1* On medium-high heat, combine the water, salt, vinegar, and spices. 
2* Bring the mixture to a boil. Cover and simmer for 5 minutes in a well ventilated area.
NOTE: when you're simmering the brine, make sure you have a ventilator fan running or a window and door open, the vinegar and Cayenne pepper boiling is kinda' hard on a the eyes! Almost like mace... 
3* Place precooked sausage into a 1 qt sterile jar. Fill jar but don't pack tightly.
4* Pour the hot vinegar mixture in with the sausage, If there isn't enough, add some vinegar.
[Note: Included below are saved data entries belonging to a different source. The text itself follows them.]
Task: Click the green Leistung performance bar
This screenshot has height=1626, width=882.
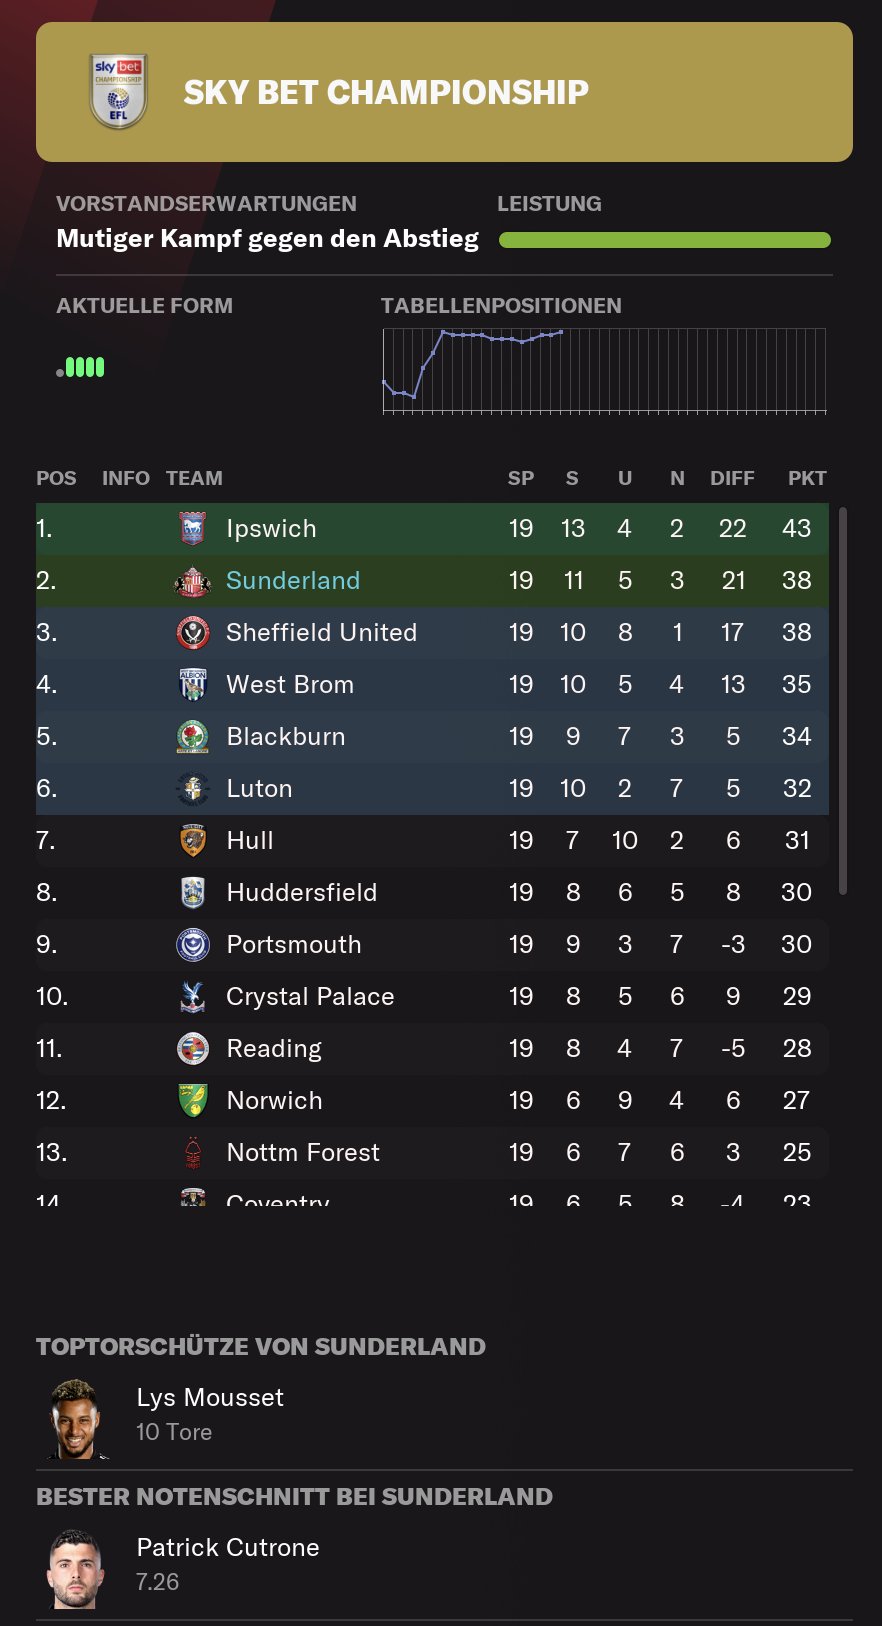Action: (x=664, y=240)
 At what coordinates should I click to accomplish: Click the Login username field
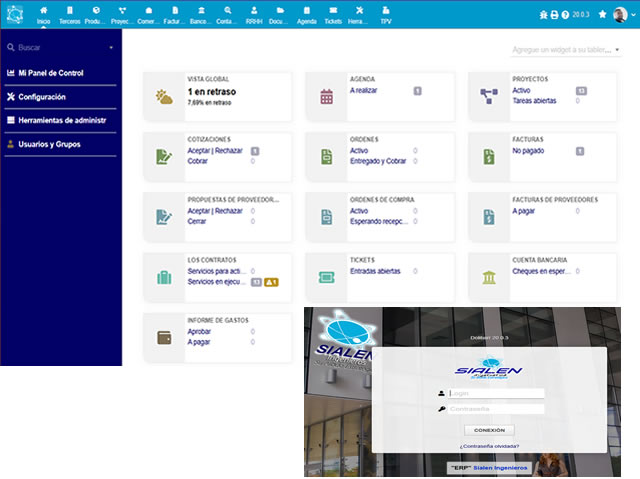coord(496,393)
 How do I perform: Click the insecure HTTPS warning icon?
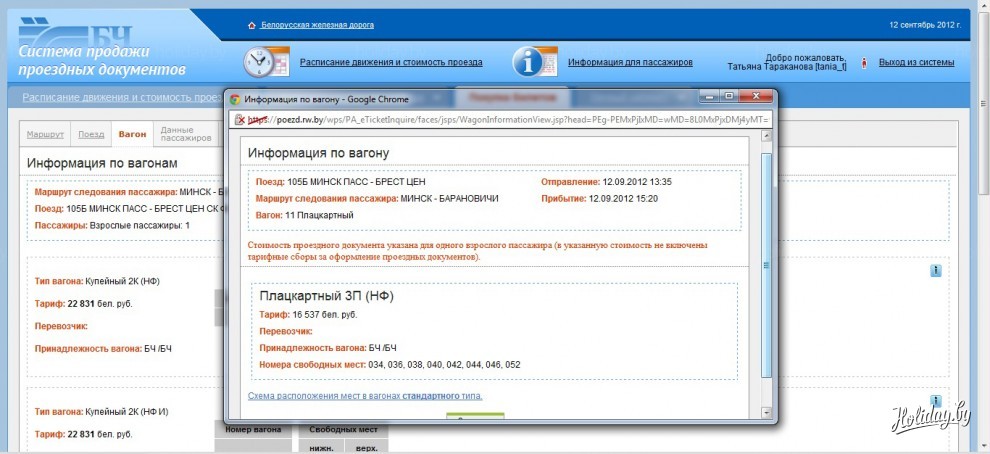[239, 119]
Secure the lid.
5* Let cool, then place in the 'frige. keep Refrigerated after opening. 
6* Ready to eat in 5 to 7 days.

When opened for the first time, there will be a layer of fat on top and the underside of the lid, remove if you want too.


----------



## surfchunker (Apr 10, 2006)

found the same one ... lol ... took about 1 minute


----------



## WNCRick (Sep 24, 2007)

I have a jar using that recipe in the fridge waiting to see how they are going to come out. I did add some sliced jalapenos to it. I'm thinking the best bet will be to do a coarse ground pork butt, add the spices to the meat, then stuff into small casings using a 3/8 stuffing tube. Cook, slice, and then pickle em. Would still like to have the ingredient list to see if I can get any clues from it.


----------



## Finger_Mullet (Aug 19, 2005)

Can't believe I found it: http://www.shopwell.com/penrose-hot-sausage-smoked/hot-dogs-sausages/p/2620012000

Ingredients: Beef, Beef Collagen, Water. Mechanically Separated Chicken, Salt, Less than 2% of Flavorings, Soy Protein Concentrate, Hydrolyzed Soy Protein, Paprika & Paprika Extractives, Dextrose, Corn Syrup, Sodium Erythorbate, Sodium Nitrite. Packed in Vinegar, Salt, Red 40.

Hope it helps!!

Darin


----------



## WNCRick (Sep 24, 2007)

Nice job!! Thanks!! It does look like the spices are in the meat first, then pickled. Already changing ideas about the mixture, this will come in handy, thanks again.
Rick


----------